## Data for review
*** Block opens ***
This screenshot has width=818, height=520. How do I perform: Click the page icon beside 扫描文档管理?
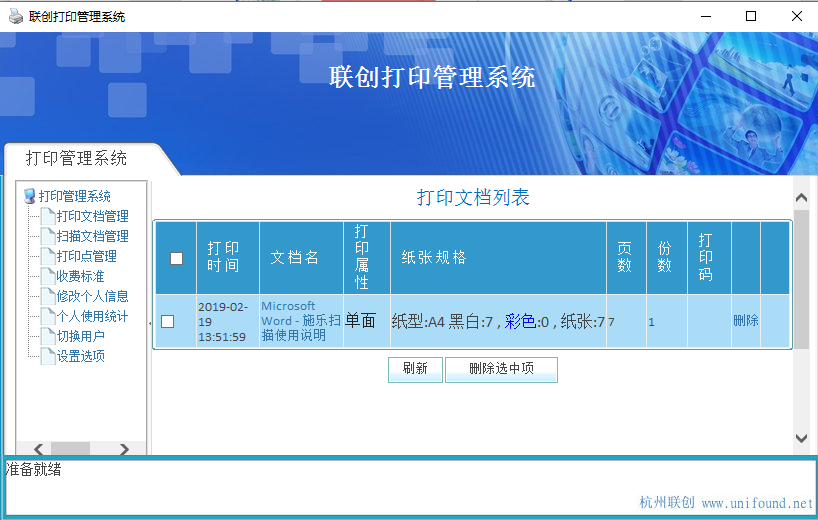[x=47, y=236]
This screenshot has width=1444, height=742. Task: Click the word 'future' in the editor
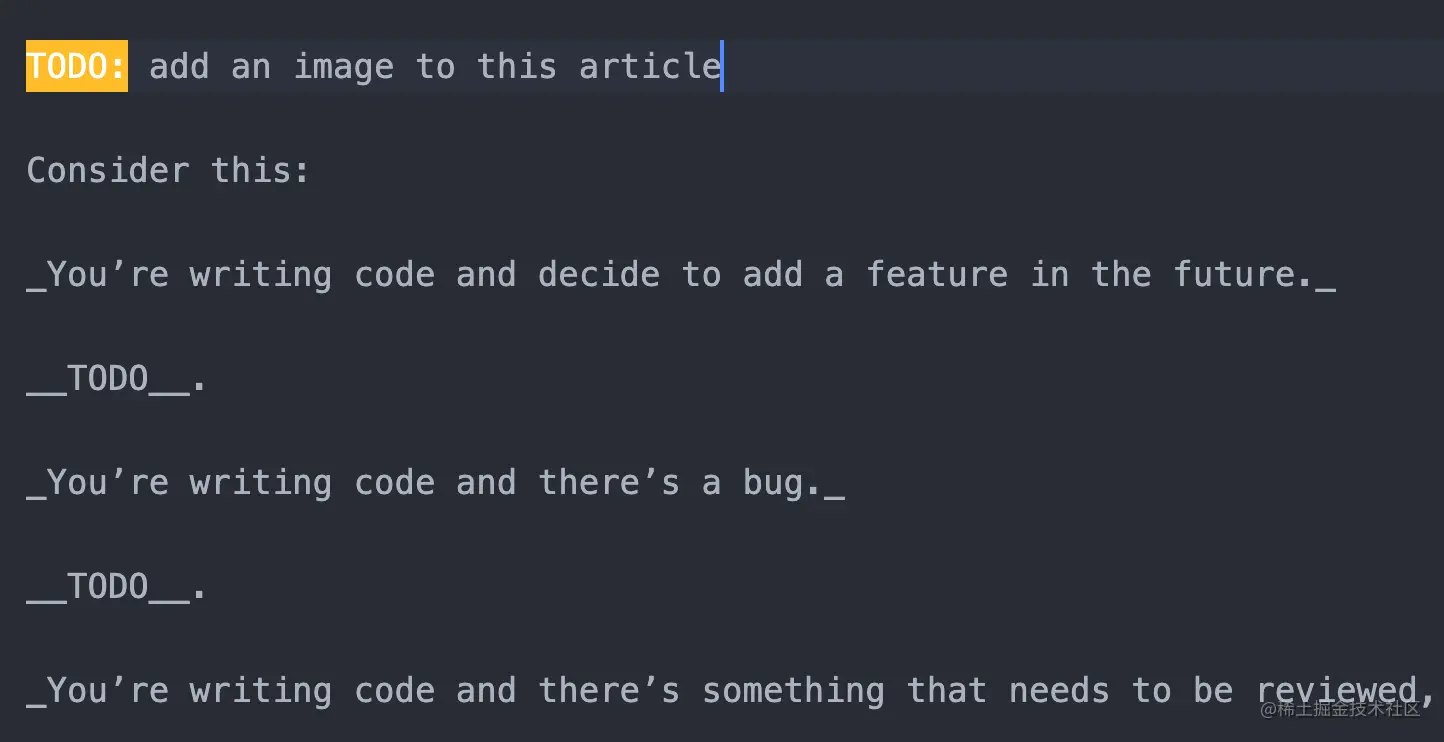(x=1234, y=274)
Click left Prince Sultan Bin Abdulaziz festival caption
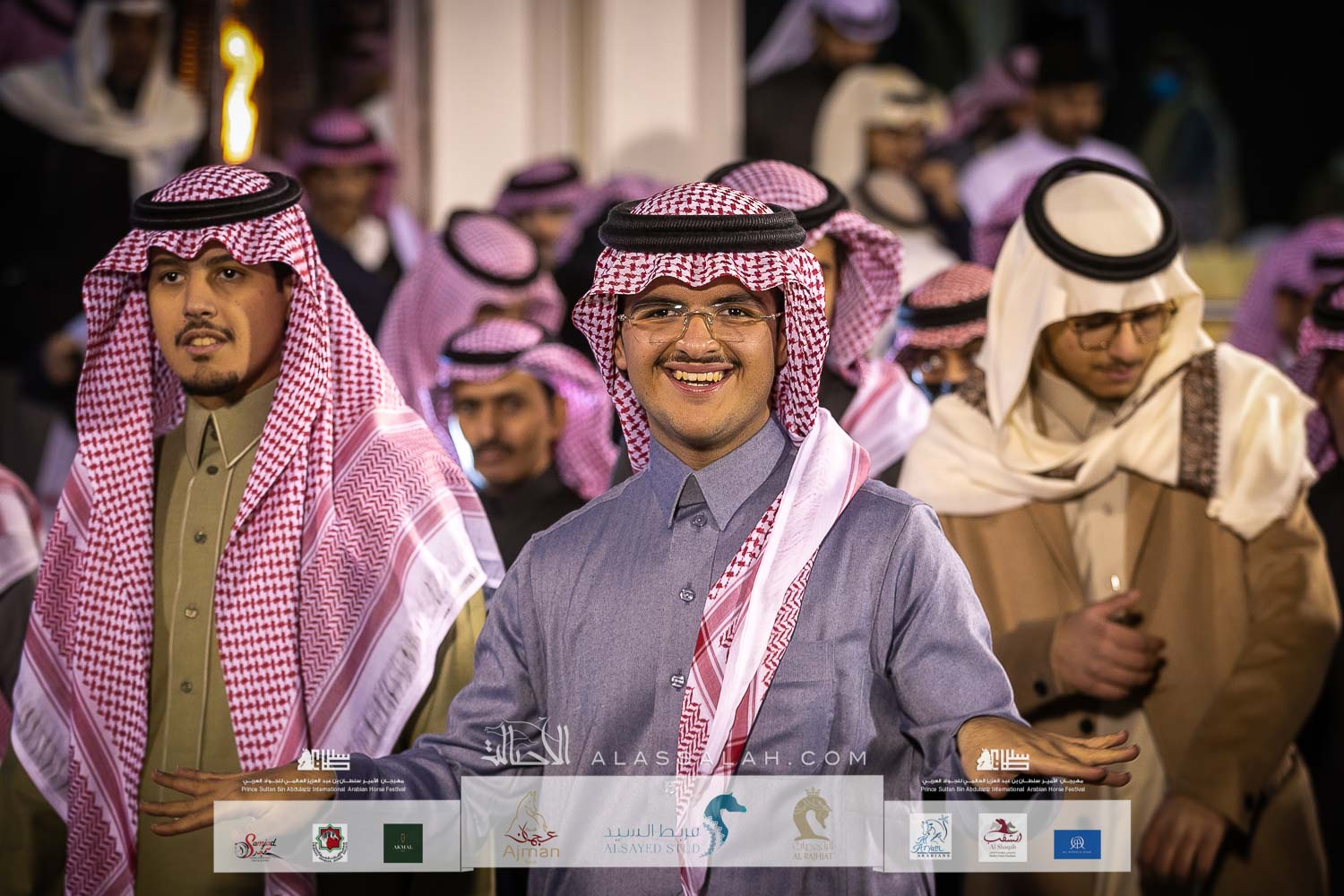The width and height of the screenshot is (1344, 896). click(x=323, y=785)
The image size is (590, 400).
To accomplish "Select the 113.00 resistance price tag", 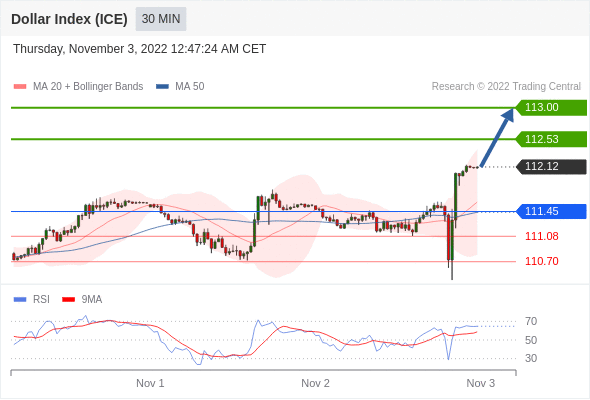I will 551,108.
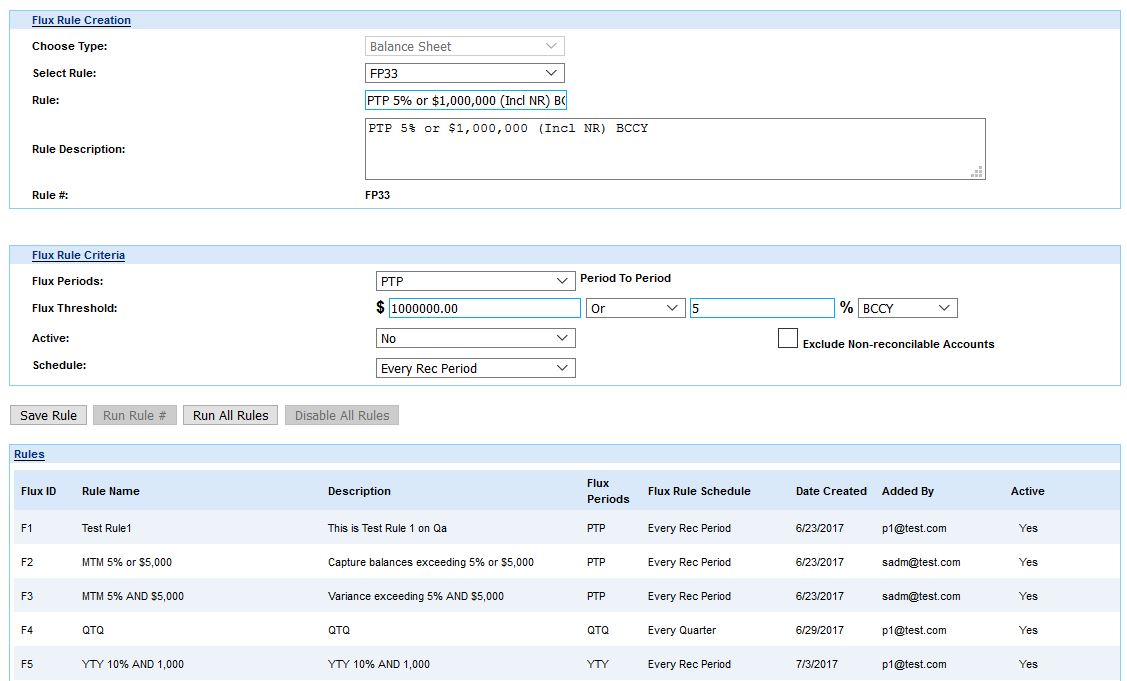Open the BCCY currency dropdown
1127x681 pixels.
[x=906, y=307]
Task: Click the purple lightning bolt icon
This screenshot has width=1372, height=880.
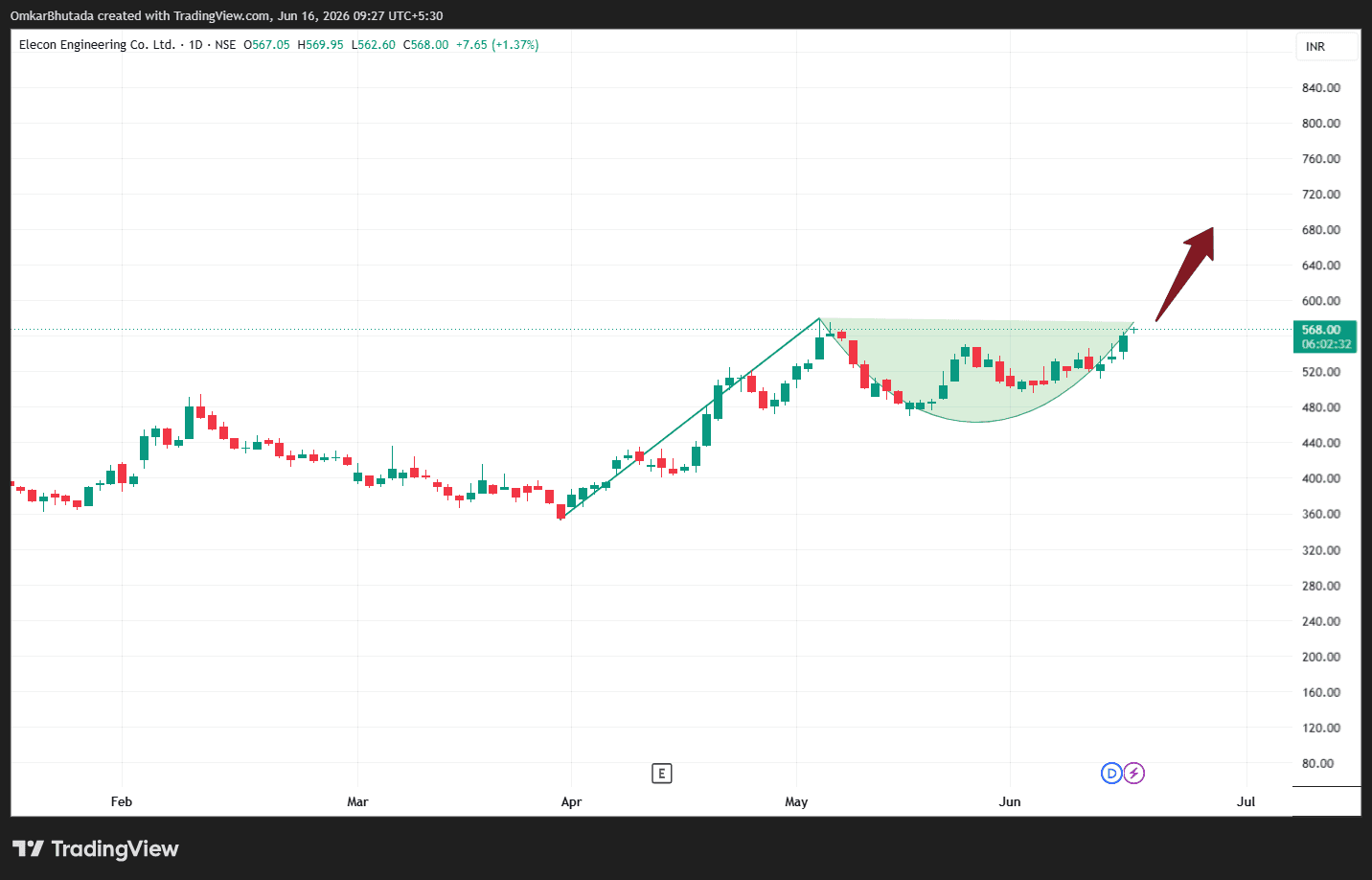Action: tap(1133, 774)
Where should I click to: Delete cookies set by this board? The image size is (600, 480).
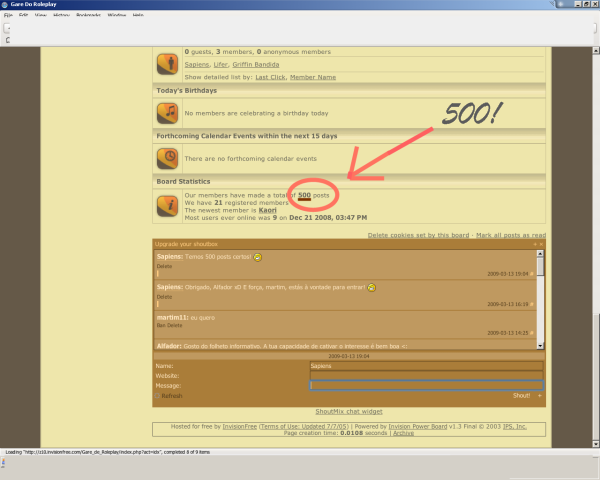click(x=408, y=234)
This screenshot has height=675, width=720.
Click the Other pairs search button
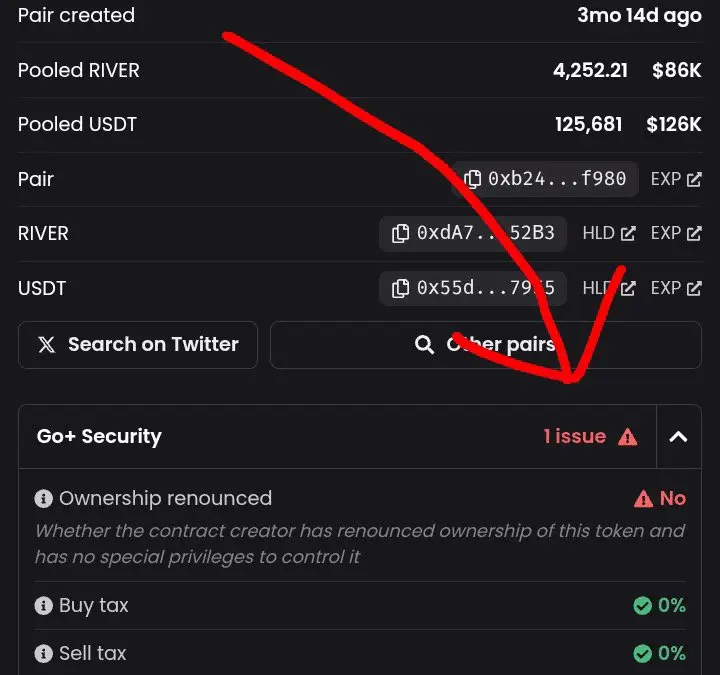pos(485,345)
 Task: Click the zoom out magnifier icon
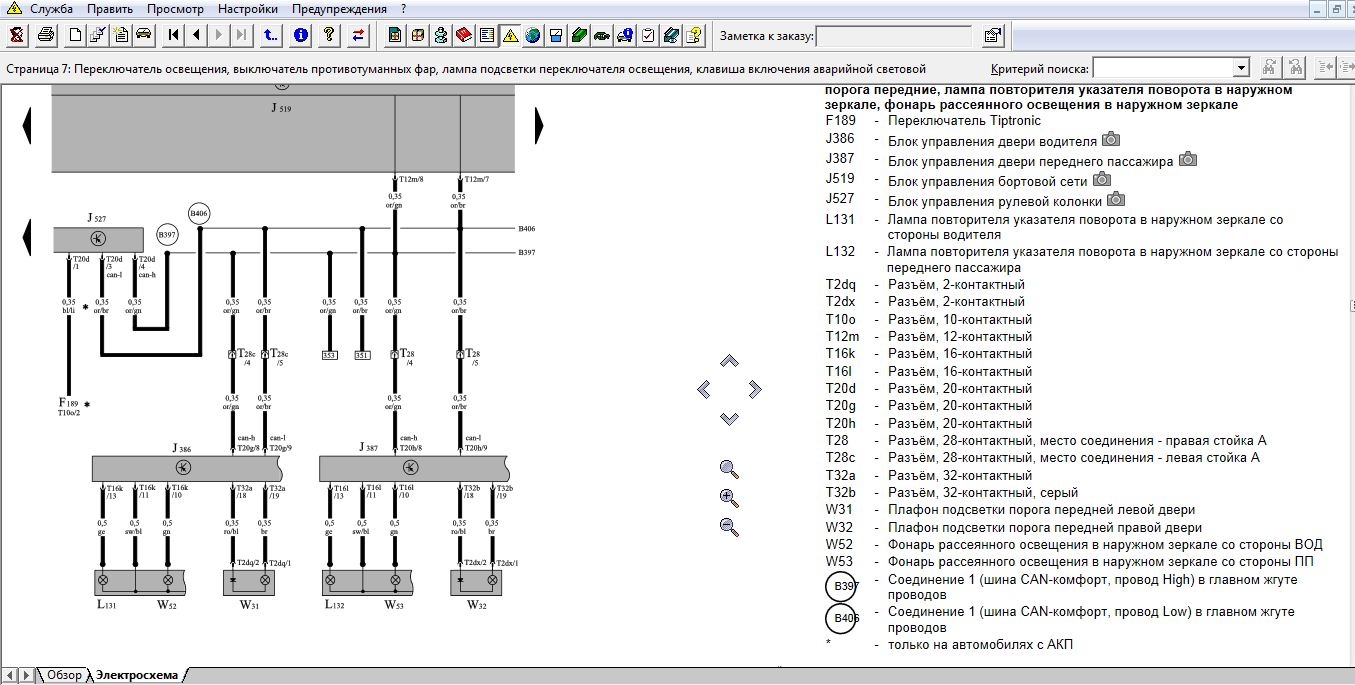click(x=729, y=527)

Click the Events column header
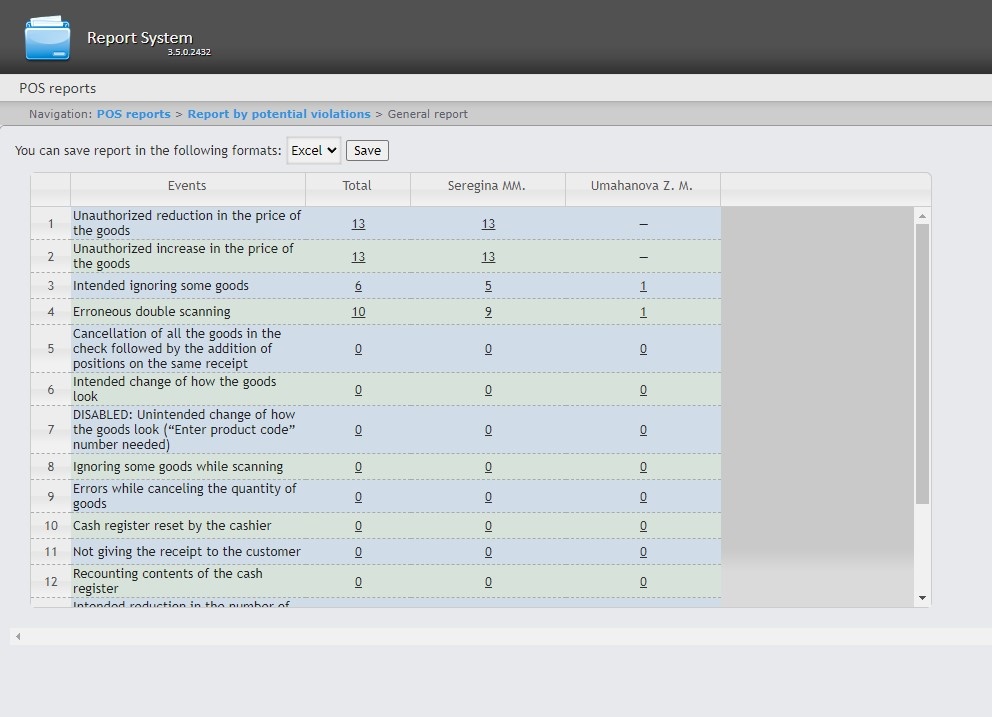click(187, 186)
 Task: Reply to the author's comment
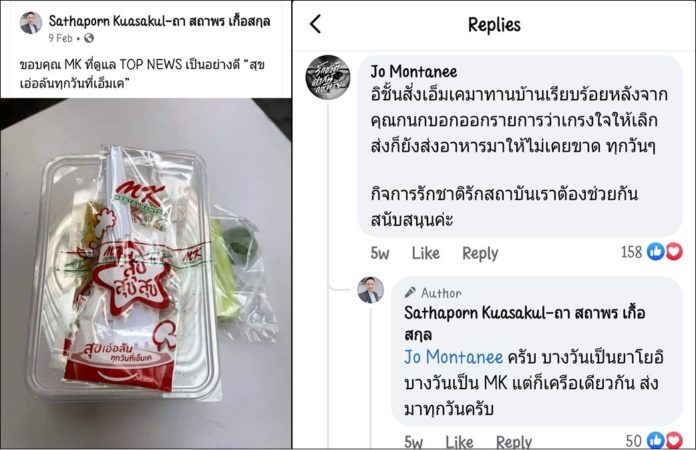pyautogui.click(x=514, y=442)
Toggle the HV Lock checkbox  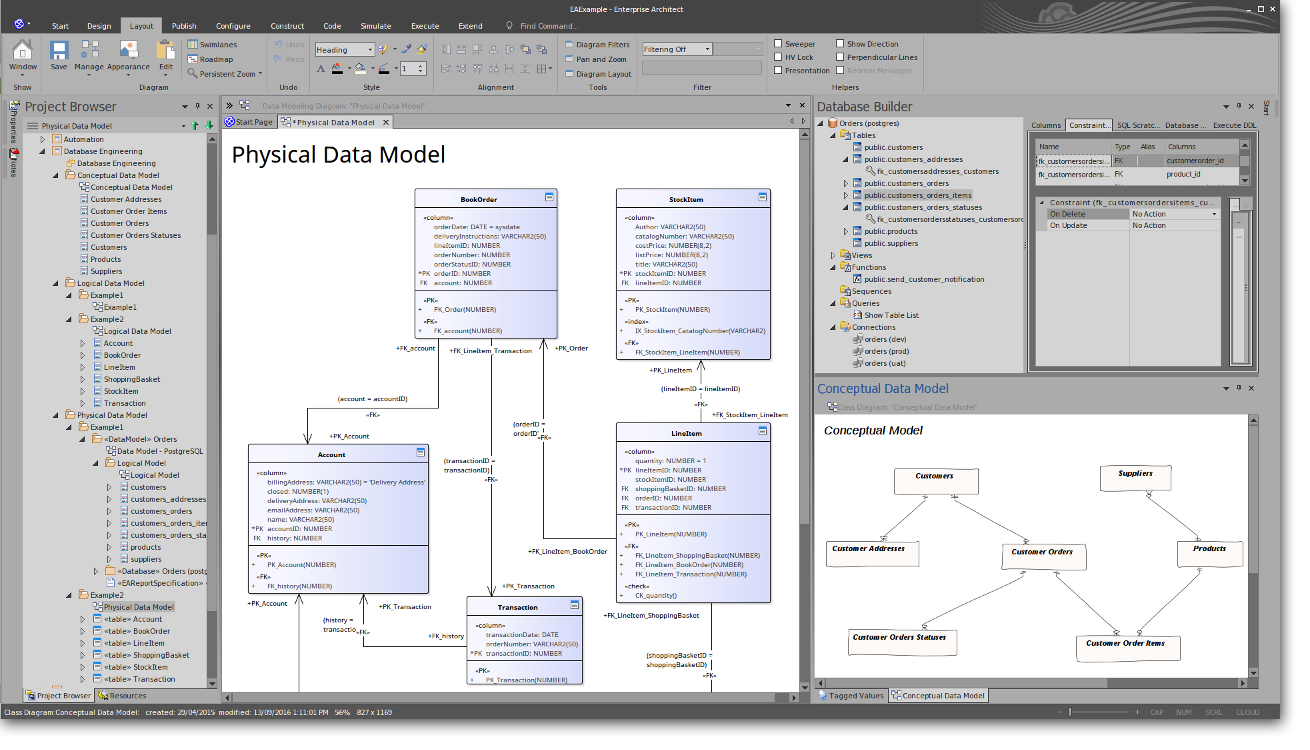click(x=778, y=57)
*** Block closes ***
## Work instruction
Only the lines that lie between the start of the listing and the line containing "The image size is (590, 400).", both included, belong in the answer; write them out exactly and omit pictures.

## Your solution
This screenshot has width=818, height=520. How do I perform: Click the page icon beside 扫描文档管理?
[x=47, y=236]
This screenshot has width=1444, height=742. Task: Click the word 'future' in the editor
(x=1234, y=274)
Click left Prince Sultan Bin Abdulaziz festival caption
The width and height of the screenshot is (1344, 896). click(x=323, y=785)
The image size is (590, 400).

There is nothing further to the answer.